Abstract: BACKGROUND: Information about drug-drug interactions (DDIs) supported by scientific evidence is crucial for establishing computational knowledge bases for applications like pharmacovigilance. Since new reports of DDIs are rapidly accumulating in the scientific literature, text-mining techniques for automatic DDI extraction are critical. We propose a novel approach for automated pharmacokinetic (PK) DDI detection that incorporates syntactic and semantic information into graph kernels, to address the problem of sparseness associated with syntactic-structural approaches. First, we used a novel all-path graph kernel using shallow semantic representation of sentences. Next, we statistically integrated fine-granular semantic classes into the dependency and shallow semantic graphs. RESULTS: When evaluated on the PK DDI corpus, our approach significantly outperformed the original all-path graph kernel that is based on dependency structure.

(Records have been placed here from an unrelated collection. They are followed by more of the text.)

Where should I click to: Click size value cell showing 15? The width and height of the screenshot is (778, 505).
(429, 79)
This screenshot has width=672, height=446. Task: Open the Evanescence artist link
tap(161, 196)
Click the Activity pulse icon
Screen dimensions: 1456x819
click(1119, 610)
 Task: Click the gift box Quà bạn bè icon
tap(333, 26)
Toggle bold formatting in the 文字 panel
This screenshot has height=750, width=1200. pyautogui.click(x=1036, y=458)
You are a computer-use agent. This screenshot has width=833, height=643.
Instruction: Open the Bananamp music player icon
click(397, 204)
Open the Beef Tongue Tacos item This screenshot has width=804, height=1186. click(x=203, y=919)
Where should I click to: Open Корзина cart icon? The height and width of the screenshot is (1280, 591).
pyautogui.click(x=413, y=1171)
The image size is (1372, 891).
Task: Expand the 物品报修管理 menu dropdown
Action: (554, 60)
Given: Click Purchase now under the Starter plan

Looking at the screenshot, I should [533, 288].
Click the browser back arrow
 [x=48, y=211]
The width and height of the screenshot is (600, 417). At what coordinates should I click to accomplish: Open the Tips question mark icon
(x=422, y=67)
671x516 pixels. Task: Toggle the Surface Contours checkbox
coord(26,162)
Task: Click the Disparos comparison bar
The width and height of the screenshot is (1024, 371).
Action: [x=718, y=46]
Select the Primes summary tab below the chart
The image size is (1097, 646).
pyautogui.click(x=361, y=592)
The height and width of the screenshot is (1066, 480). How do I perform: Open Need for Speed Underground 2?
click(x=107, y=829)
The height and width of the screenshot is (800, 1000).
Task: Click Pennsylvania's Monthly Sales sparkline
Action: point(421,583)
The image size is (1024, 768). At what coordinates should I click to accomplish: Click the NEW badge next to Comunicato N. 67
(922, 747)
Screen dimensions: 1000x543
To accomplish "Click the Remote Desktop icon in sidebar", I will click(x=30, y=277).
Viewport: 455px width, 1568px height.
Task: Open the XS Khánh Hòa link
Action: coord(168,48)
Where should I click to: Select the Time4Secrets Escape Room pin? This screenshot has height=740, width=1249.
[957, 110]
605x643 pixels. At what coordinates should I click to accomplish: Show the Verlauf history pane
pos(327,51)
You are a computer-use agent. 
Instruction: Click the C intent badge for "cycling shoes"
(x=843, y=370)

Our system that combined dependency graph kernel with semantic classes achieved the best F-scores of 81.94 % for in vivo PK DDIs and 69.34 % for in vitro PK DDIs, respectively. Further, combining shallow semantic graph kernel with semantic classes achieved the highest precisions of 84.88 % for in vivo PK DDIs and 74.83 % for in vitro PK DDIs, respectively. CONCLUSIONS: We presented a graph kernel based approach to combine syntactic and semantic information for extracting pharmacokinetic DDIs from Biomedical Literature. Experimental results showed that our proposed approach could extract PK DDIs from literature effectively, which significantly enhanced the performance of the original all-path graph kernel based on dependency structure.